Zum Streit sagen Kramer und Klemens: „Zwei frühere Vorsitzende sollen wegen vereinsschädigenden Verhaltens ausgeschlossen werden.“ Genaue Vorwürfe definiert Kramer in ihrem entsprechenden Schreiben an die Betroffenen nicht, da die Gründe in den Versammlungen im Beisein aller Beteiligten erörtert worden sind. Der neue Vorstand sei froh, dass Ralf Kurtze vom Landestierschutzverband für mehr Sachlichkeit gesorgt habe. Vom Tierschutzverein Werratal distanziere man sich. Wichtigstes Anliegen sei, sich wieder vollständig um Tiere in Not zu kümmern.

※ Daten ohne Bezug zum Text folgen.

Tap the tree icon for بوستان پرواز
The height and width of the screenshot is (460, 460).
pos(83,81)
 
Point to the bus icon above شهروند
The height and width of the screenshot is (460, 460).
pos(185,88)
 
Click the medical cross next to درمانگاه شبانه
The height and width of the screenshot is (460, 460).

Tierschutzverein (TSV)Werratal

„Die Sache ist für mich abgehakt“, sagt eine frühere Vorsitzende, die namentlich nicht genannt werden will. Sie habe per E-Mail vergeblich nach den Gründen des Ausschlusses gefragt, will die Sache aber nun auf sich beruhen lassen. Mit Regina Gandsberg und 23 weiteren Personen hat sie im April den Tierschutzverein Werratal gegründet - für ihn möchte sie sich nun einsetzen. Bei seiner Arbeit soll der neue Verein dem Tierschutzverein Witzenhausen nicht „ins Gehege kommen“. Man wolle vor allem beim Helfen helfen. Das heißt: Der Verein will Privatpersonen, die sich auf eigene Kosten um Tierschutzfälle kümmern, mit Hilfe eines Sponsors mit Futterspenden, Ausrüstung und Zuschüssen zu Tierarztrechnungen unterstützen.

Regina Gandsberg hat ebenfalls schriftlich auf das Schreiben zum Vereinsausschluss geantwortet. Sie sei weiterhin bereit zu einem klärenden Gespräch mit einem Mediator und wünscht sich, dass die Streitpunkte im Tierschutzverein Witzenhausen von einer neutralen Stelle objektiv aufgearbeitet werden. „Das sind wir den Sponsoren und Spendern, vor allem aber den Tieren schuldig“, sagt Gandsberg. Nachdem sie über ihre Anwältin Unterlassungserklärungen gegen acht Vorstand- und Vereinsmitglieder versandt hatte, die alle zurückgewiesen wurden, behält sie sich nun den Weg der Klage wegen Rufschädigung vor.